■ Given records
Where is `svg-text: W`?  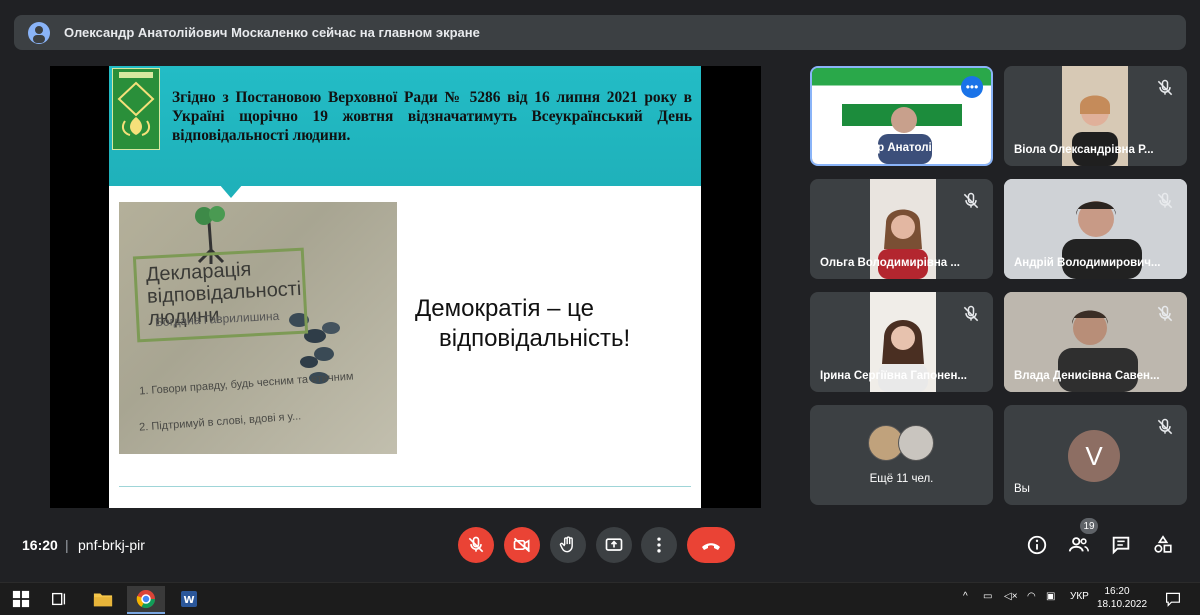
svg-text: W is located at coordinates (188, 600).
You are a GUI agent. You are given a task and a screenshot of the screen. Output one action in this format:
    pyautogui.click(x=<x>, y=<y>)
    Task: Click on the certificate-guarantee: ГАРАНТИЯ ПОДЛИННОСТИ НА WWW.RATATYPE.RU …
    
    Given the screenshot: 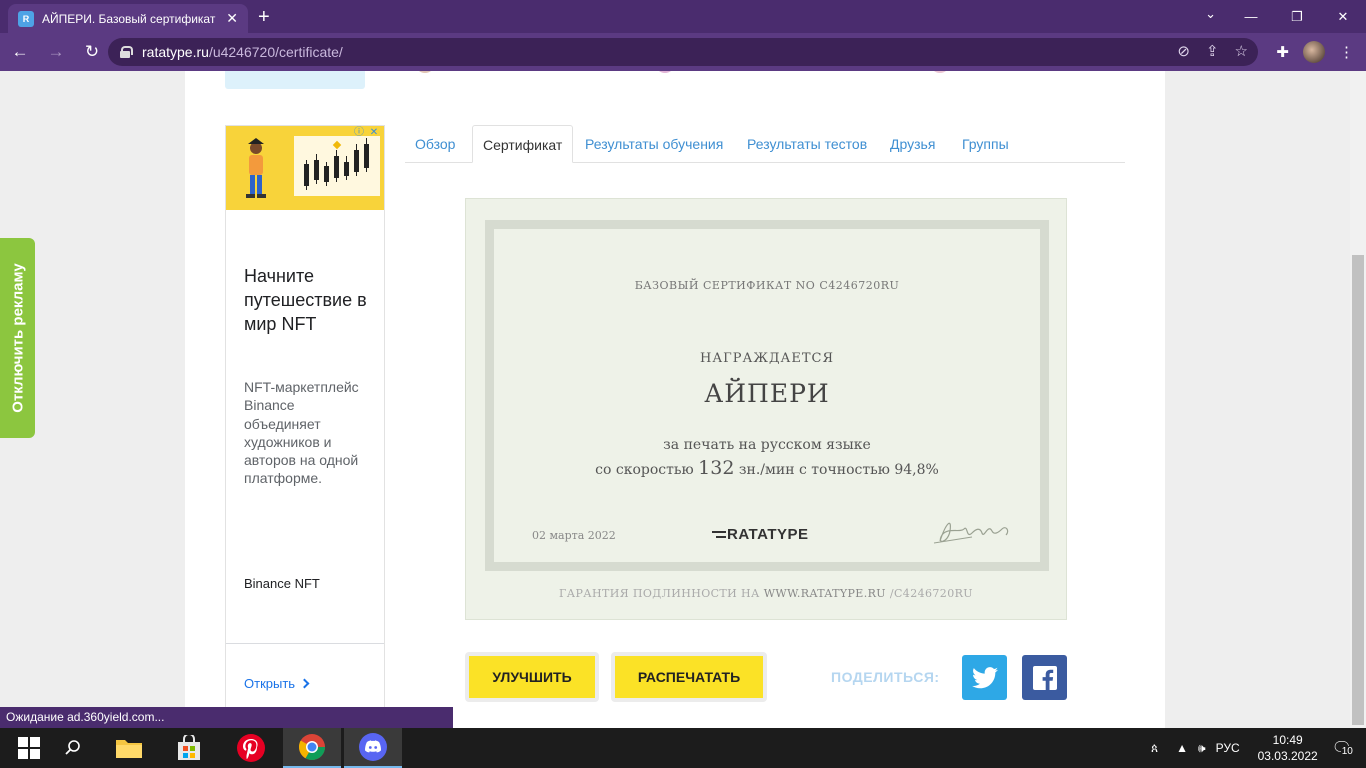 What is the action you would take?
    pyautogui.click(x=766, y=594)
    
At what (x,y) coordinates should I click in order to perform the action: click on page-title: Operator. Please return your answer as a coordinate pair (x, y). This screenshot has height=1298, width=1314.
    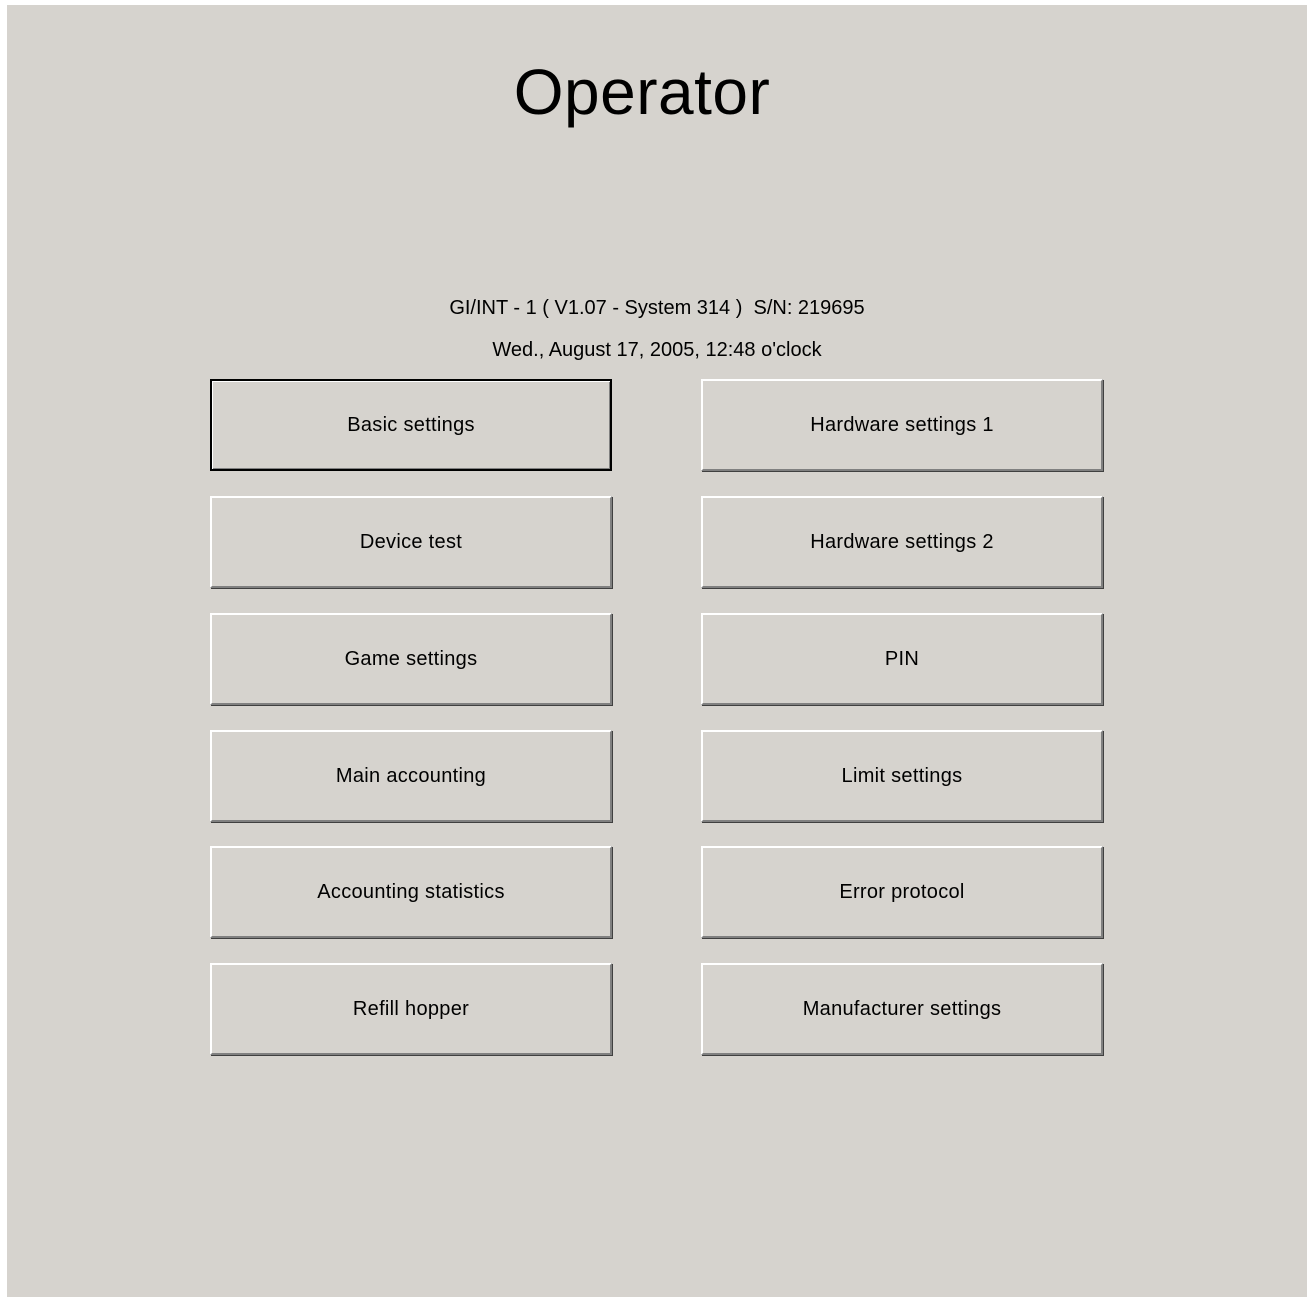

■ What to do
Turn the lines of the listing above, starting with the line that contains "You are a GUI" and going on through the line that contains "Task: Click on", into a JSON list of strings with one string per line, leaving out any blank lines.

■ Response below
[
  "You are a GUI agent. You are given a task and a screenshot of the screen. Output one action in this format:",
  "    pyautogui.click(x=<x>, y=<y>)",
  "    Task: Click on the certificate-guarantee: ГАРАНТИЯ ПОДЛИННОСТИ НА WWW.RATATYPE.RU …"
]